[[ RECORD SET open ]]
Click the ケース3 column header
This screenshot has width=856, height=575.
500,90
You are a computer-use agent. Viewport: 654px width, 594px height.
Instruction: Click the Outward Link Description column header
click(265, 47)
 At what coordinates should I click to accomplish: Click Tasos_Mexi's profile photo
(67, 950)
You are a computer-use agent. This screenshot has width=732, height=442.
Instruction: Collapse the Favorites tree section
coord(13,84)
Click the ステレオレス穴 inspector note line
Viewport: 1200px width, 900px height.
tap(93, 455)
[[ RECORD SET closed ]]
[[ RECORD SET open ]]
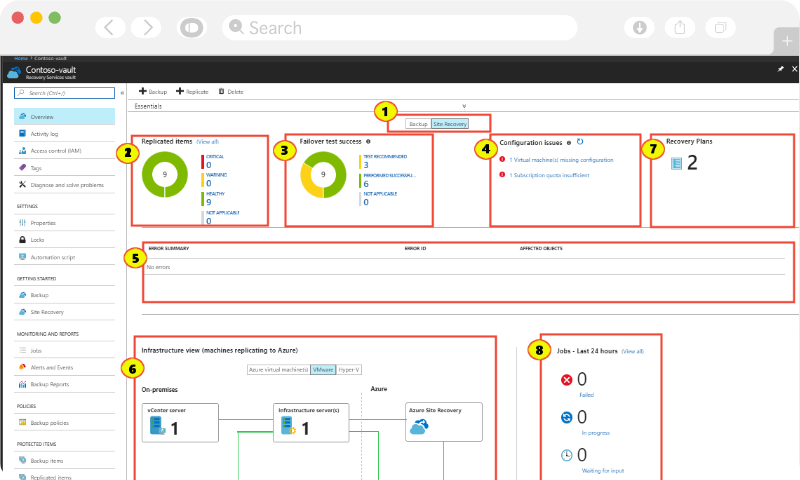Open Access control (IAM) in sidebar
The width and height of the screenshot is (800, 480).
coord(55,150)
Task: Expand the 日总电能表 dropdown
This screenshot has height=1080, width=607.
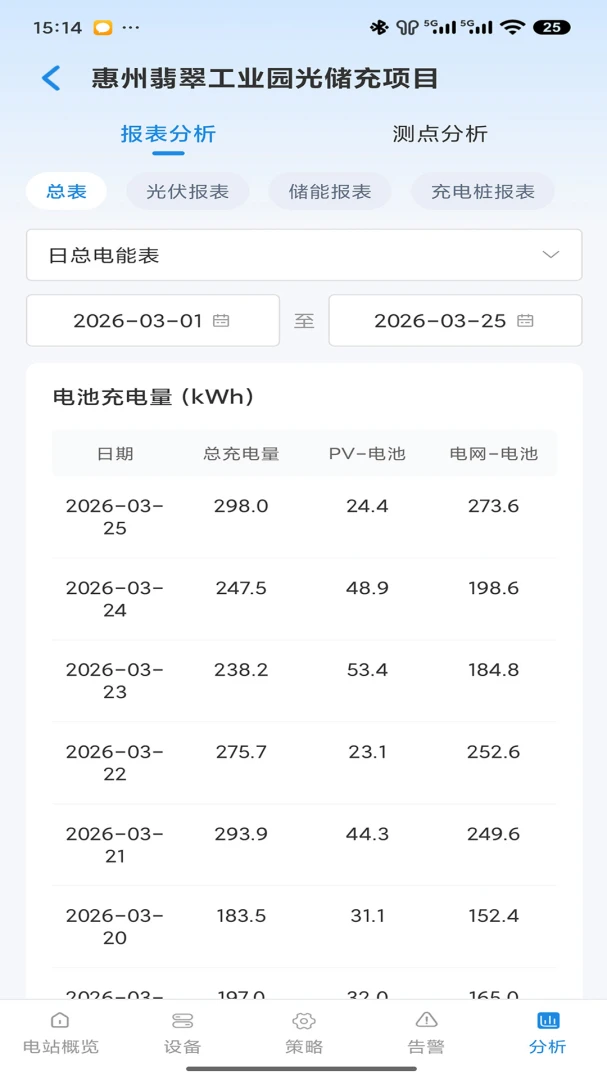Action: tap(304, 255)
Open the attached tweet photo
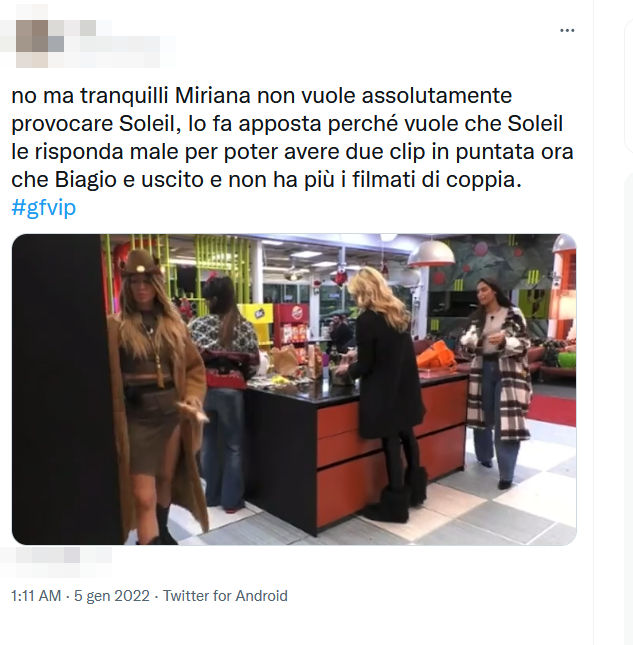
[[ RECORD SET closed ]]
[[ RECORD SET open ]]
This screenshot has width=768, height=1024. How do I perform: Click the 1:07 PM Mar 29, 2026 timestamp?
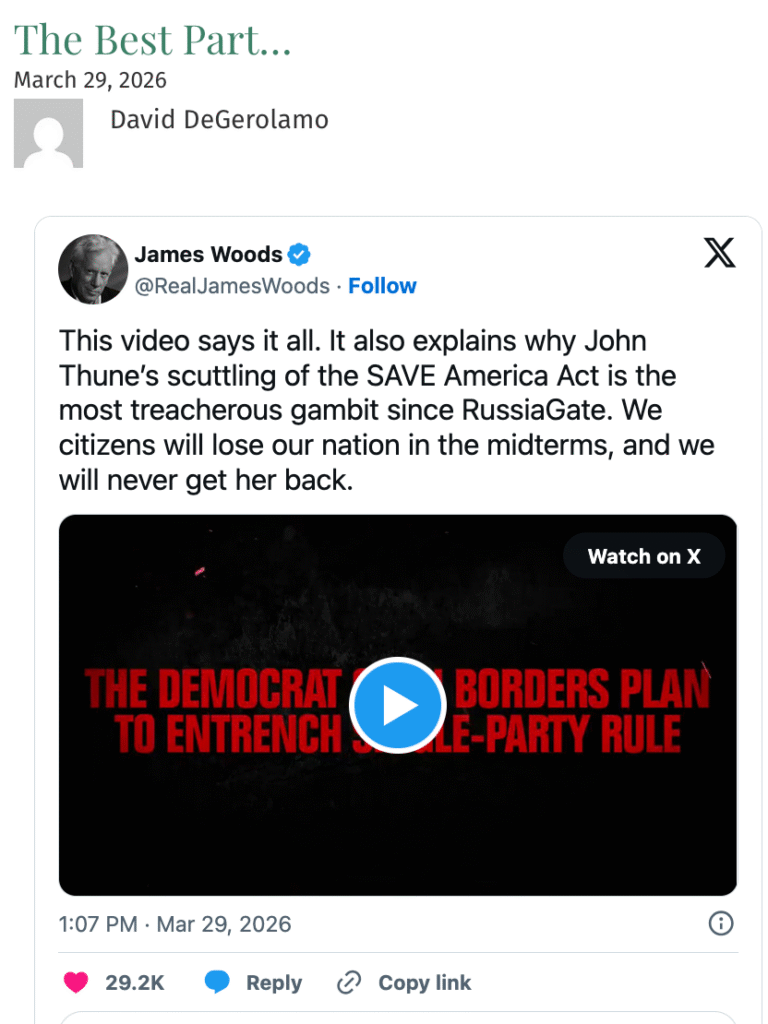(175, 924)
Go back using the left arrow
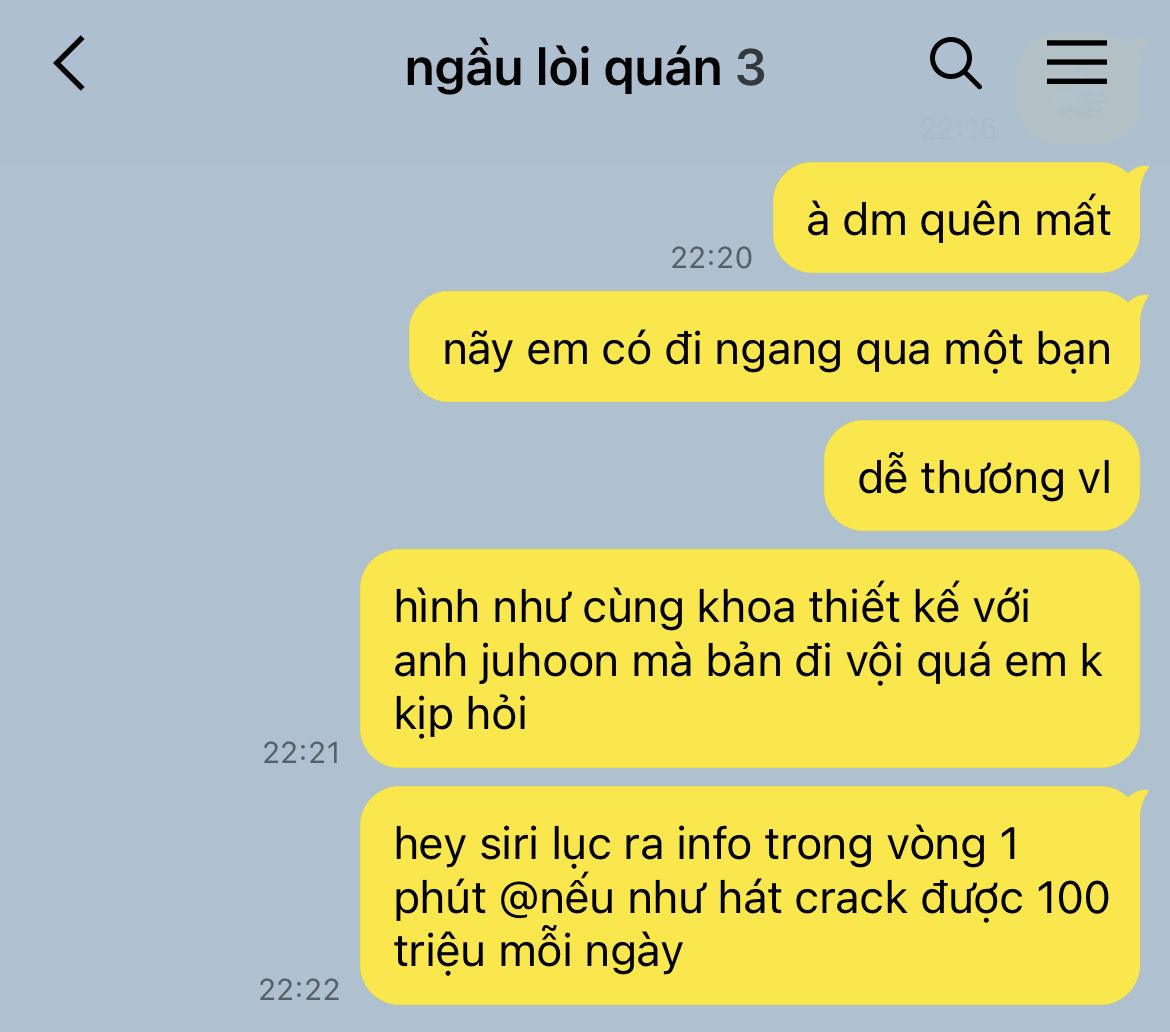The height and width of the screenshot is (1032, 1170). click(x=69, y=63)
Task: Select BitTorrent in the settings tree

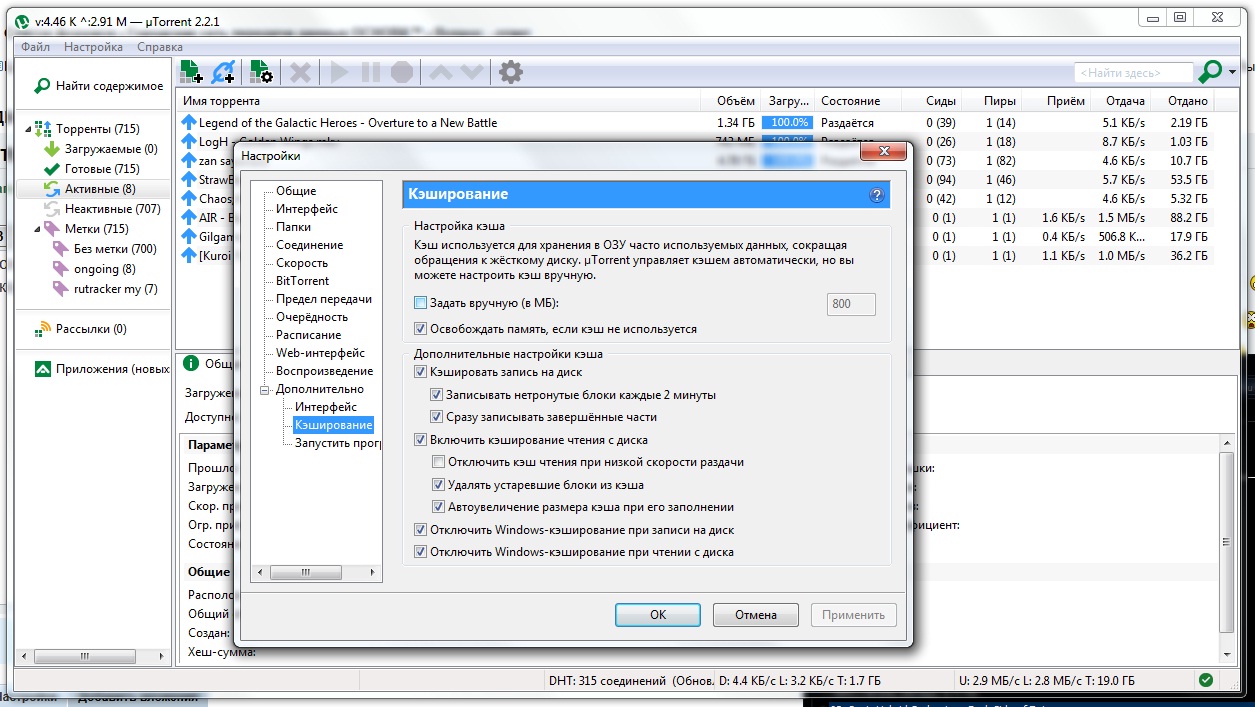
[[ RECORD SET closed ]]
> _WHAT IS EXPECTED_:
Across the records above, show each line containing the word "Task".

> _SOLUTION_:
Task: Expand the 日总电能表 dropdown
Task: Select BitTorrent in the settings tree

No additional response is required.